Cells stabilize intracellular inorganic phosphate (P(i)) to compromise between large biosynthetic needs and detrimental bioenergetic effects of P(i). P(i) homeostasis in eukaryotes uses Syg1/Pho81/Xpr1 (SPX) domains, which are receptors for inositol pyrophosphates. We explored how polymerization and storage of P(i) in acidocalcisome-like vacuoles supports Saccharomyces cerevisiae metabolism and how these cells recognize P(i) scarcity. Whereas P(i) starvation affects numerous metabolic pathways, beginning P(i) scarcity affects few metabolites. These include inositol pyrophosphates and ATP, a low-affinity substrate for inositol pyrophosphate-synthesizing kinases. Declining ATP and inositol pyrophosphates may thus be indicators of impending P(i) limitation. Actual P(i) starvation triggers accumulation of the purine synthesis intermediate 5-aminoimidazole-4-carboxamide ribonucleotide (AICAR), which activates P(i)-dependent transcription factors.
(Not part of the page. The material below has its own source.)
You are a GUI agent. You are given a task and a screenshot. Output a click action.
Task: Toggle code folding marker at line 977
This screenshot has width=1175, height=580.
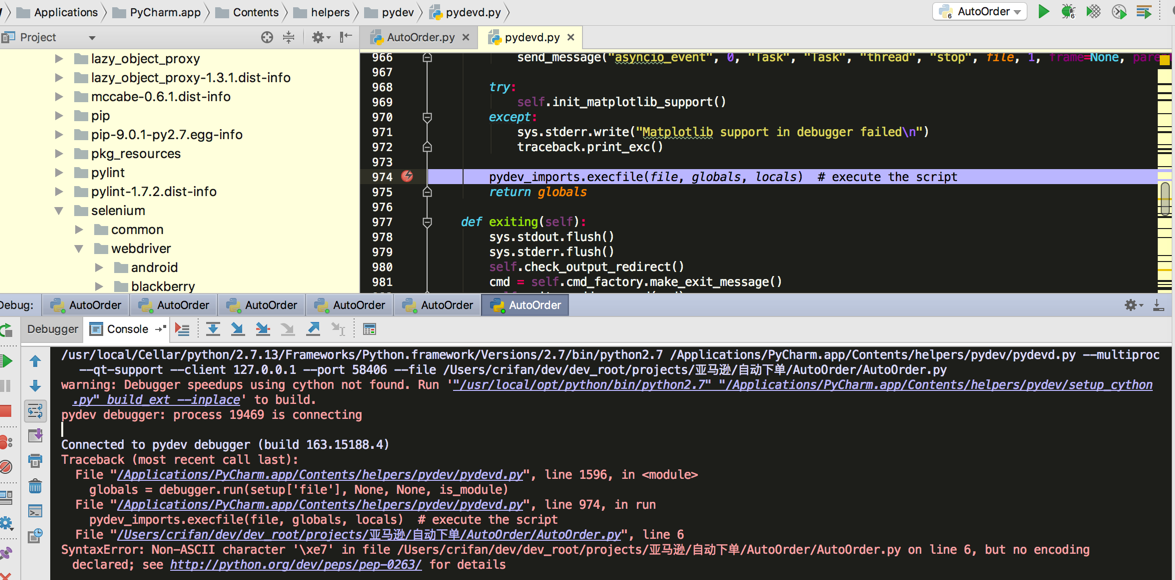427,222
Cells lacking inorganic polyphosphate show P(i) starvation features already under P(i)-replete conditions, suggesting that vacuolar polyphosphate supplies P(i) for metabolism even when P(i) is abundant. However, polyphosphate deficiency also generates unique metabolic changes that are not observed in starving wild-type cells. Polyphosphate in acidocalcisome-like vacuoles may hence be more than a global phosphate reserve and channel P(i) to preferred cellular processes.